All of lore.kernel.org
 help / color / mirror / Atom feed
* bug in bio_map_user_iov
@ 2010-11-17 21:24 Michael Demmer
  2010-11-18  0:02 ` Neil Brown
  0 siblings, 1 reply; 4+ messages in thread
From: Michael Demmer @ 2010-11-17 21:24 UTC (permalink / raw)
  To: Jens Axboe; +Cc: Neil Brown, linux-raid

[-- Attachment #1: Type: text/plain, Size: 626 bytes --]

Hello all,

I've been doing some work with a Linux kernel module that enables zero-copy I/O to block devices using a custom user/kernel interface. In porting this from an older Linux kernel to a more modern release, I ran into an issue when interacting with MD devices that I traced back to what I believe to be a problem in bio_map_user_iov.
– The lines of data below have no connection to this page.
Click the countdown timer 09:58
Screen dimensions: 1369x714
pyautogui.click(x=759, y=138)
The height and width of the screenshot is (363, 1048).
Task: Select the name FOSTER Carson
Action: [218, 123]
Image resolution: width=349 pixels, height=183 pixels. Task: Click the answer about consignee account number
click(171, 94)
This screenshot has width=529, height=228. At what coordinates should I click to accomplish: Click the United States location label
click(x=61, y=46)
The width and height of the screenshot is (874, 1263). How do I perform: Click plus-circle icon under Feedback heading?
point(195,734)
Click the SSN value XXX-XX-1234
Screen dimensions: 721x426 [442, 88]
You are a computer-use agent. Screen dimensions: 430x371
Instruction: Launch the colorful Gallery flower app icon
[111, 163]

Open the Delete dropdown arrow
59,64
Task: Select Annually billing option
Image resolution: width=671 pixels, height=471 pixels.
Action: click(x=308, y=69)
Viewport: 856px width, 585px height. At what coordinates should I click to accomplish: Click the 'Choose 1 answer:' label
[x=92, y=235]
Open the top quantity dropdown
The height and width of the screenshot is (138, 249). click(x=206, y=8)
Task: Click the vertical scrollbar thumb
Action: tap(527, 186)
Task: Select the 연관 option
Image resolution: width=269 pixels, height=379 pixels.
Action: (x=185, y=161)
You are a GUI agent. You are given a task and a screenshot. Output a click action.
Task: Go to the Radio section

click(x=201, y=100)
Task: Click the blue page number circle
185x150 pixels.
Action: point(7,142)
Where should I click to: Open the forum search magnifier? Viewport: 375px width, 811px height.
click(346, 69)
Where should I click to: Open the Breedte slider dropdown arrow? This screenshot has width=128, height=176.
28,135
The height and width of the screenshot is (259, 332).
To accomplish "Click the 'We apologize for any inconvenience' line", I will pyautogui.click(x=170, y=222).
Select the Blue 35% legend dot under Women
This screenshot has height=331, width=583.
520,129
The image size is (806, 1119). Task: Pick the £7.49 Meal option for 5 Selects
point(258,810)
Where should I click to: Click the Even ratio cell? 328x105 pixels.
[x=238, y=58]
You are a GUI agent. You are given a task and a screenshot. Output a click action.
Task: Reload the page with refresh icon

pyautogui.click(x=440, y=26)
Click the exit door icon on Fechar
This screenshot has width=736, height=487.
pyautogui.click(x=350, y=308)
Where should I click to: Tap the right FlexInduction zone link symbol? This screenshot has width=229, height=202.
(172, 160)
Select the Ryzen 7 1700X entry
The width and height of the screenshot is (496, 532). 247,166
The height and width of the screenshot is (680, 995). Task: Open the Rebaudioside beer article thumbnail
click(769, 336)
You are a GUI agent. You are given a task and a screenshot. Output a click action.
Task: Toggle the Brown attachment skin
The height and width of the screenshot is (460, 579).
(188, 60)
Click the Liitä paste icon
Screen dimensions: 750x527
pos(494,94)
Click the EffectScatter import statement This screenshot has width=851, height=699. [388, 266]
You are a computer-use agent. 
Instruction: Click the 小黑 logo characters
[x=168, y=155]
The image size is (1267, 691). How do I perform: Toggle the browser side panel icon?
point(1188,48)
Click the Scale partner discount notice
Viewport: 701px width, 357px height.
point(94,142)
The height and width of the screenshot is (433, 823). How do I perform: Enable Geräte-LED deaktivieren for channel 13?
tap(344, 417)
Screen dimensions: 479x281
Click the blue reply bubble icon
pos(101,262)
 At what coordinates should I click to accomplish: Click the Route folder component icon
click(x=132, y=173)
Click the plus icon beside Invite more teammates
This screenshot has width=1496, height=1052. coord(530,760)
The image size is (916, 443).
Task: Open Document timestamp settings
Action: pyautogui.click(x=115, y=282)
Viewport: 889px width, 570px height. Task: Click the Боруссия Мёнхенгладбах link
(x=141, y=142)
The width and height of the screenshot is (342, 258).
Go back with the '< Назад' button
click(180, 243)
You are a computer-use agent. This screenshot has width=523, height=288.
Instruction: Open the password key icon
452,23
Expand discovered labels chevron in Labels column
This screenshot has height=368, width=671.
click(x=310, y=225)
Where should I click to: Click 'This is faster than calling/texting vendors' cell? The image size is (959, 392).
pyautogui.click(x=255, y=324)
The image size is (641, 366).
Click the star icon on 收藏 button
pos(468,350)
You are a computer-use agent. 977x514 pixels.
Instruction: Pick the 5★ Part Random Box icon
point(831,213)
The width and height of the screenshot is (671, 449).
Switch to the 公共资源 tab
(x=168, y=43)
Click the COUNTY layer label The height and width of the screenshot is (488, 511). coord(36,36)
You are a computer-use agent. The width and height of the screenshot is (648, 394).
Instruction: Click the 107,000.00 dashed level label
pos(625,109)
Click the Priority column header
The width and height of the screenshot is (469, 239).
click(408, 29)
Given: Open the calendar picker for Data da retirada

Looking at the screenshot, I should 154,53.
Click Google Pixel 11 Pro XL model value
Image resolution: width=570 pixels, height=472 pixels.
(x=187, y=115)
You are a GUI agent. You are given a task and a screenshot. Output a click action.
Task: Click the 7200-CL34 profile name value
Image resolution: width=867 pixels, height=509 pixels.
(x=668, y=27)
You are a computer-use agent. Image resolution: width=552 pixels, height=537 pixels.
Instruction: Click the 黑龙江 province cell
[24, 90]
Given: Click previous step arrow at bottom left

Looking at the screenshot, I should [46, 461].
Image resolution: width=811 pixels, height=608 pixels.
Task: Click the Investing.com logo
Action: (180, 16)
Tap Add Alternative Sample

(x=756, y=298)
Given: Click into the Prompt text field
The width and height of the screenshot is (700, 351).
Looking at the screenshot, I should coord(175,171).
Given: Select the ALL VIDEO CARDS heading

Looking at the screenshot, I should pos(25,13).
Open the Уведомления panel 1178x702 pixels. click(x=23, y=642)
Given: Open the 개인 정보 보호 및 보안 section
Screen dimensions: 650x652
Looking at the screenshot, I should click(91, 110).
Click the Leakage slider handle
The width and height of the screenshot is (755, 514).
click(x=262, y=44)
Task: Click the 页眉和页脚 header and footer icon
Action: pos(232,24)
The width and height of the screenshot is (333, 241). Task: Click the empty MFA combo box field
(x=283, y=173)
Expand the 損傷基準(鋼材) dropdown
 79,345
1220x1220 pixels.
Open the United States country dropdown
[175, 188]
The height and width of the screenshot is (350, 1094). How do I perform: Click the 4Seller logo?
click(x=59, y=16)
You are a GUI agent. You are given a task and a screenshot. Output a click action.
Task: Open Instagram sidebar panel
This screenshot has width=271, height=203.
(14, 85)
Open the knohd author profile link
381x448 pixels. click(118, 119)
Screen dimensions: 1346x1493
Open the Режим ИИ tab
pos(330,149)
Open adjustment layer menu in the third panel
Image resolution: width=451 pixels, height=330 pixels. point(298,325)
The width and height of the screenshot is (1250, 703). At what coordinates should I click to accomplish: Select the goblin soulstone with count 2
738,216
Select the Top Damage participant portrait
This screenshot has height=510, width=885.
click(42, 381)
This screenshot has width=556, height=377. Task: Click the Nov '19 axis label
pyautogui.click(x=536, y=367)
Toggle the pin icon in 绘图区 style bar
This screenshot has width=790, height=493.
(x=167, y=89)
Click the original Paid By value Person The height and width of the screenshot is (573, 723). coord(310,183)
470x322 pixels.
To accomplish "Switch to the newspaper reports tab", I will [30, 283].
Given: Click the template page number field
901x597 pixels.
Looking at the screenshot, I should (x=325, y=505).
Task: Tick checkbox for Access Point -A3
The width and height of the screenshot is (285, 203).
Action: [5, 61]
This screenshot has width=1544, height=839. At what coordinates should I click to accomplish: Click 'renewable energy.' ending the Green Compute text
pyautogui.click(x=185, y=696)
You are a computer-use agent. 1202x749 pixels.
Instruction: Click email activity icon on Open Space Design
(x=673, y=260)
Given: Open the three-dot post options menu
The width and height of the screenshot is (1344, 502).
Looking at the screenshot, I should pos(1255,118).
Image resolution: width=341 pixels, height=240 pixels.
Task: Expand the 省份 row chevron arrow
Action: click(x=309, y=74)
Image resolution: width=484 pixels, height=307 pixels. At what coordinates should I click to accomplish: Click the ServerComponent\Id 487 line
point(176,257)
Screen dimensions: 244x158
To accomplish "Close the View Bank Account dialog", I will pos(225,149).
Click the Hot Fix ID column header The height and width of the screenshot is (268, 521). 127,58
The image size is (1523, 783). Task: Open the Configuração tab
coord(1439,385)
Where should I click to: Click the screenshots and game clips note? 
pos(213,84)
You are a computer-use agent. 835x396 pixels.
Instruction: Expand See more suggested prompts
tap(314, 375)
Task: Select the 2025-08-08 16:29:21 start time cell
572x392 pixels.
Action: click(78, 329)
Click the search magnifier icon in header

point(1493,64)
The problem and fix are described in the first attached patch. The second is a simple test module and user program which triggers the bug and validates the fix.

Thanks,
-m

ps. This is my first attempt at pushing a patch upstream so please forgive any newbie mistakes.


[-- Attachment #2: 0001-kernel-fix-bug-in-bio_map_user_iov-on-MD-devices.patch --]
[-- Type: application/octet-stream, Size: 1462 bytes --]

From 3bfbc8ed41c9232e8fa0d55e4093935d0af32a75 Mon Sep 17 00:00:00 2001
From: Michael Demmer <demmer@riverbed.com>
Date: Wed, 17 Nov 2010 11:22:44 -0800
Subject: [PATCH 1/2] kernel: fix bug in bio_map_user_iov on MD devices

While building up the iovec to pass to the lower level device,
__bio_map_user_iov calls __bio_add_page which tries to merge
consecutive block pointers rather than splitting them into
multiple iov entries, giving the underlying driver an opportunity
to restrict these merges through the merge_bvec_fn.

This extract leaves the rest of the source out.